Re: String Matching -> Reg Ex is not always easy

Stasinos Konstantopoulos wrote:
> On Tue Mar 25 11:55:42 2008 Phil Archer said:
> 
>> But let's make this progressively more complex and see whether we can  
>> convert _all_ possible POWDER IRI sets into POWDER-S versions with a  
>> single reg ex.
> 
> Why a single regex? This is an unnecessary complication.

Ah, right. We have said that except for in/exclude query contains and 
in/exclude path contains, each element can only appear once. This helps 
to minimise mistakes and makes the validation easier.

> Each string pattern need only map to a single reg ex pattern, and a URI
> has to pass all reg ex tests to match the iriset. 

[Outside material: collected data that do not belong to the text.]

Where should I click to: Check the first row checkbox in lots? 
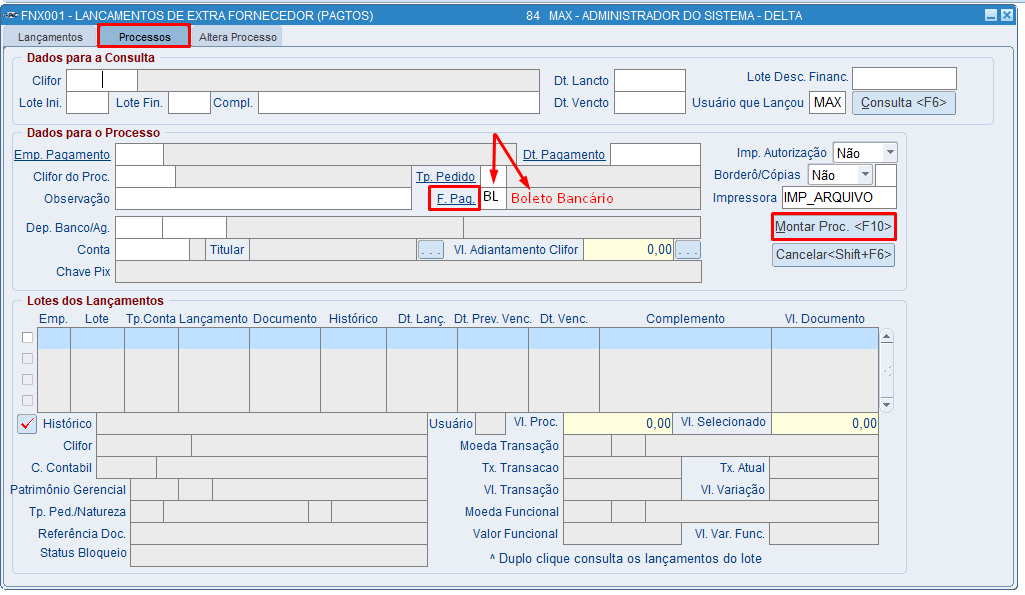pyautogui.click(x=27, y=337)
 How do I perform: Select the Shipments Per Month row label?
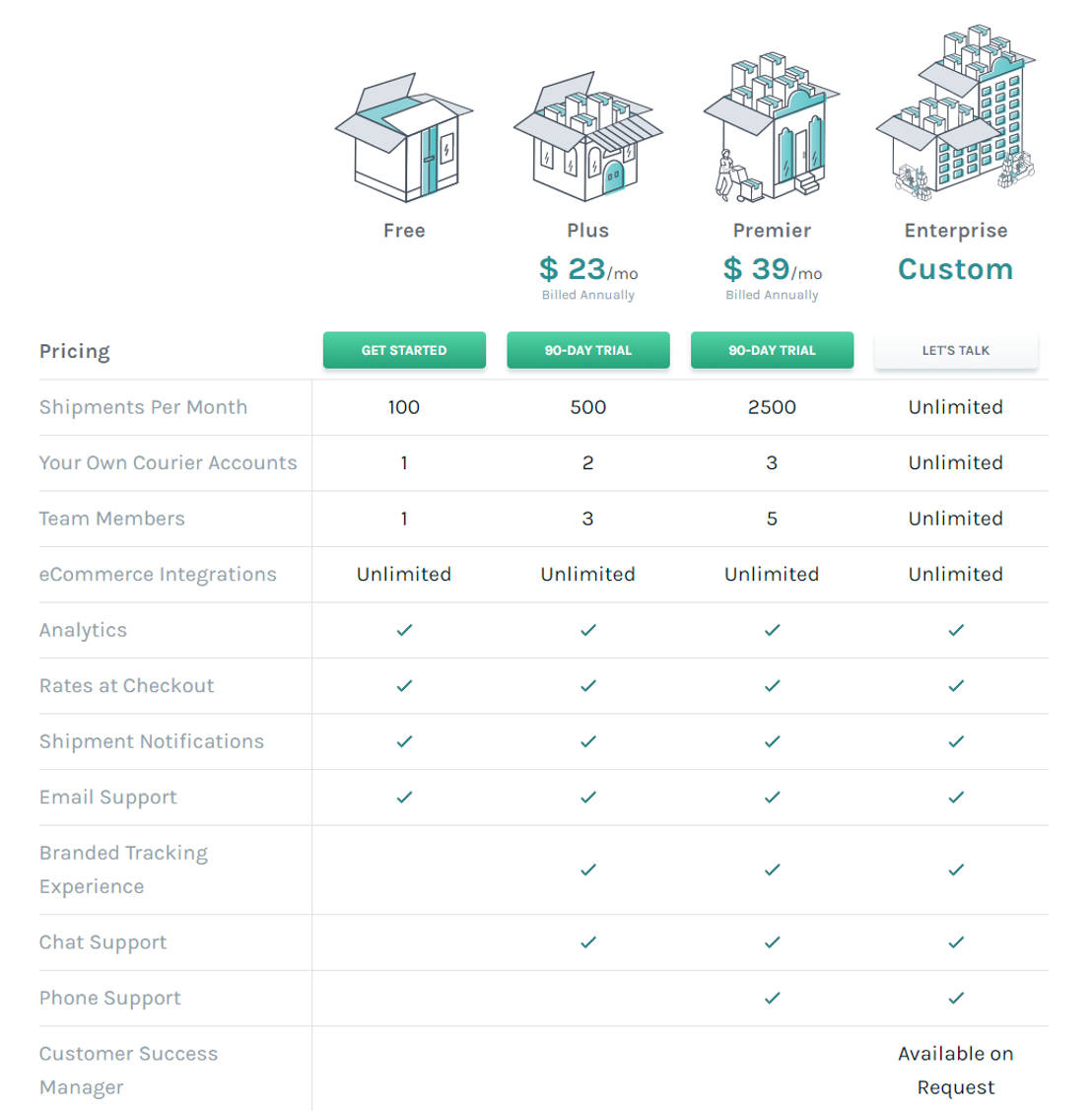[x=143, y=407]
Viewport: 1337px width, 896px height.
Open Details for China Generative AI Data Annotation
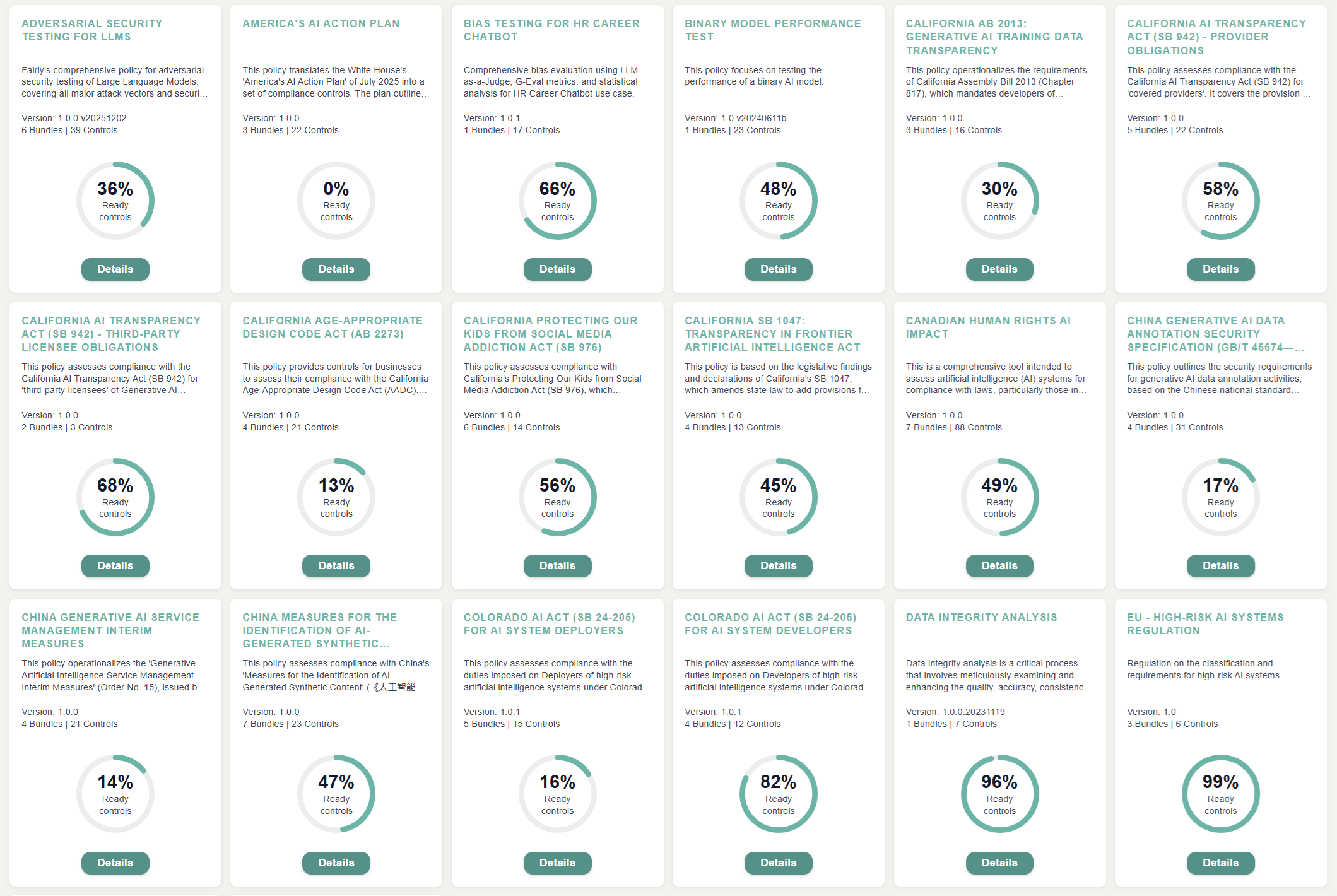pos(1221,566)

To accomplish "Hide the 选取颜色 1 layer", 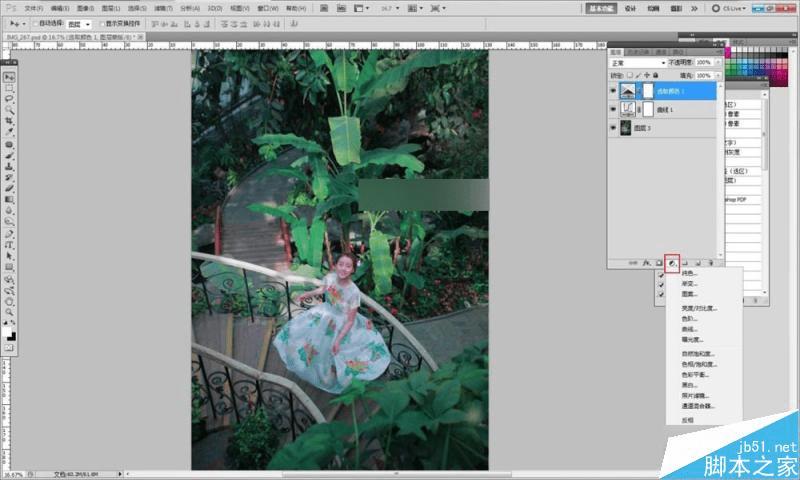I will click(x=615, y=90).
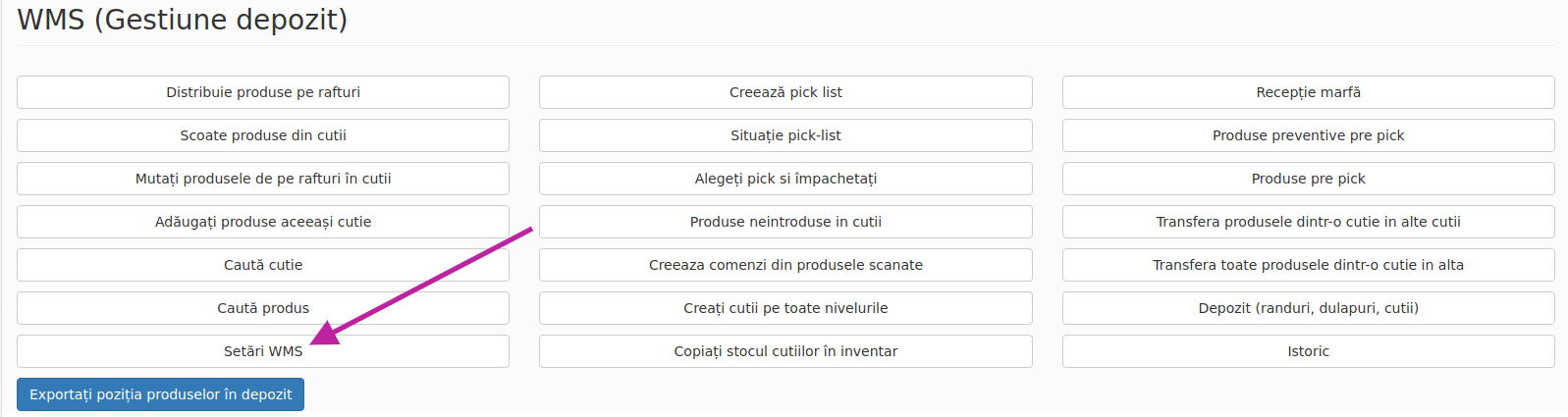Select Creați cutii pe toate nivelurile
The height and width of the screenshot is (417, 1568).
tap(785, 308)
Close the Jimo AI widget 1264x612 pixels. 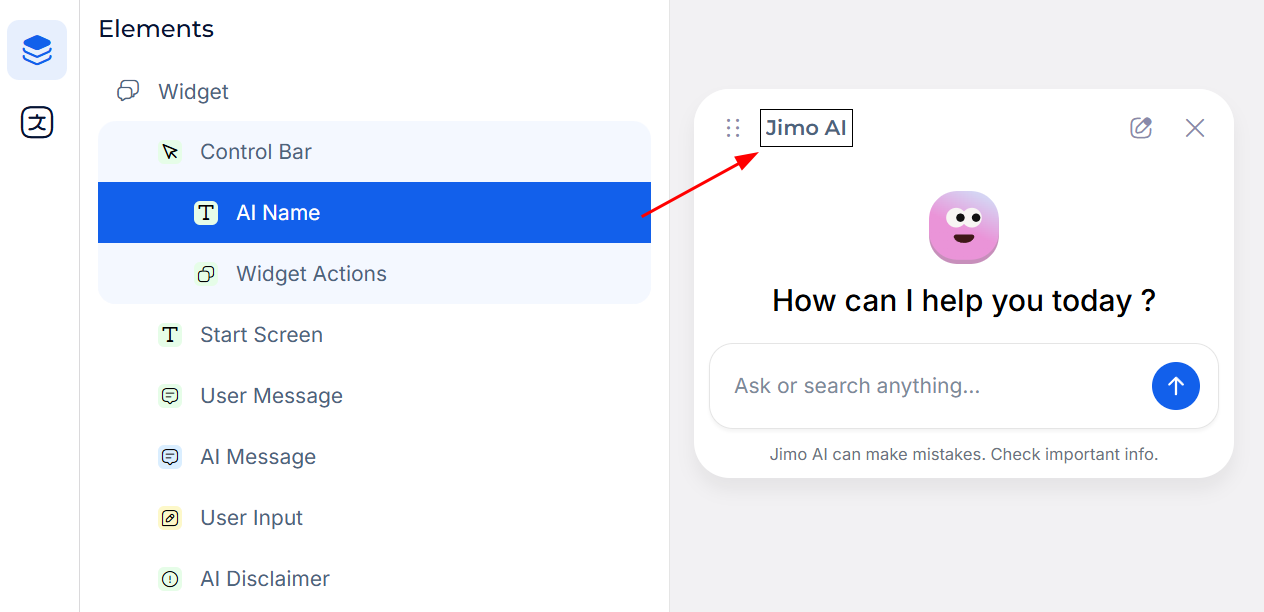click(x=1195, y=128)
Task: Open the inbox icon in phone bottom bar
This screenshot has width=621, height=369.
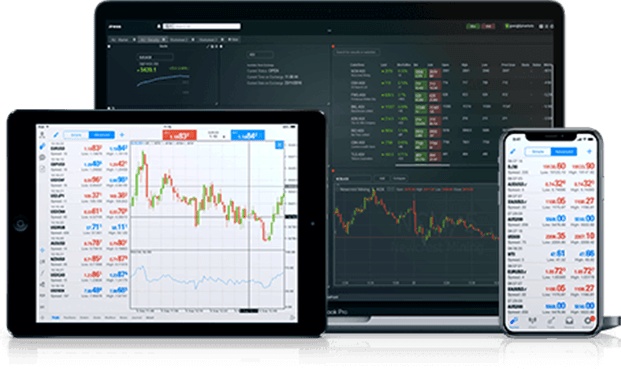Action: 570,321
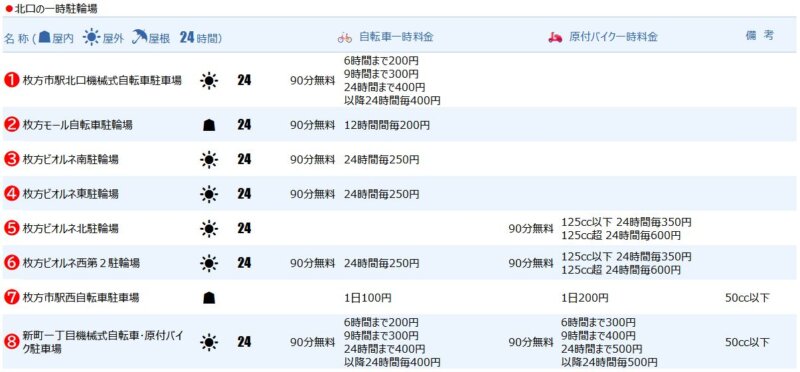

Yes, in that case, it makes sense. We'd have to change things a little 
to say that the 'once per IRI set rule' applies to POWDER but not to 
includeregex in POWDER-S.


Conjunction can be
> very naturally represented in in OWL/RDF, so that's not an issue.
> 
>> [easy disjunction snipped]
>>
>> OK, let's cut to the chase. POWDER allows very sophisticated IRI set  
>> definitions like this:
>>
>> <iriset>
>>   <includeschemes>http https</includeschemes>
>>   <includehosts>example.org example.com</includehosts>
>>   <includepathcontains>foo bar</includepathcontains>
>>   <includepathcontains>red blue</includepathcontains>
>> </iriset>
>>
>> Here we have either http or https. OK, in reg ex that's https? add in  
>> the host and we get
>>
>> ^https?://(.*\.)?(example.com|example.org)
> 
> I would strongly discourage the XSLT author from trying to get smart and
> suggest they keep it simple instead:
> 
> <includeregex>(^http) | (^https)</includeregex>
> <includeregex>(^[^/]+//example.org)| (^[^/]+//example.com)</includeregex>
> <includeregex>(^[^/]+//[^/]/.*foo) | (^[^/]+//[^/]/.*bar) </includeregex>
> <includeregex>(^[^/]+//[^/]/.*red) | (^[^/]+//[^/]/.*blue) </includeregex>
> 
> Easy, and straight to the point. 

Yes, that's OK.

There's lots of automatic finite-state
> combination and optimization tools out there, if the implementor needs
> to worry about efficient application of the patterns. Although,
> implementors who care about efficiency are better off directly
> implementing the extensions in the first place.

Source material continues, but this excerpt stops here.